Question 297082

{{{(2+6i)/(3-3i)}}} Start with the given expression.



{{{((2+6i)/(3-3i))((3+3i)/(3+3i))}}} Multiply the fraction by {{{(3+3i)/(3+3i)}}}.



{{{((2+6i)(3+3i))/((3-3i)(3+3i))}}} Combine the fractions.



{{{((2)(3)+(2)(3i)+(6i)(3)+(6i)(3i))/((3-3i)(3+3i))}}} FOIL the numerator.



{{{((2)(3)+(2)(3i)+(6i)(3)+(6i)(3i))/((3)(3)+(3)(3i)+(-3i)(3)+(-3i)(3i))}}} FOIL the denominator.



{{{(6+6i+18i+18i^2)/(9+9i-9i-9i^2)}}} Multiply.



{{{(6+6i+18i+18(-1))/(9+9i-9i-9(-1))}}} Replace {{{i^2}}} with -1.



{{{(6+6i+18i-18)/(9+9i-9i+9)}}} Multiply.

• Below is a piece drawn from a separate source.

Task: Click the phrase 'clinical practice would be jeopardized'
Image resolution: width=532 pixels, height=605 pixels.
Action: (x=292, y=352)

{{{(-12+24i)/(18)}}} Combine like terms.



{{{(-12)/(18)+((24)/(18))i}}} Break up the fraction.



{{{-2/3+(4/3)i}}} Reduce.



So {{{(2+6i)/(3-3i)=-2/3+(4/3)i}}} which is now in {{{a+bi}}} form where {{{a=-2/3}}} and {{{b=4/3}}}.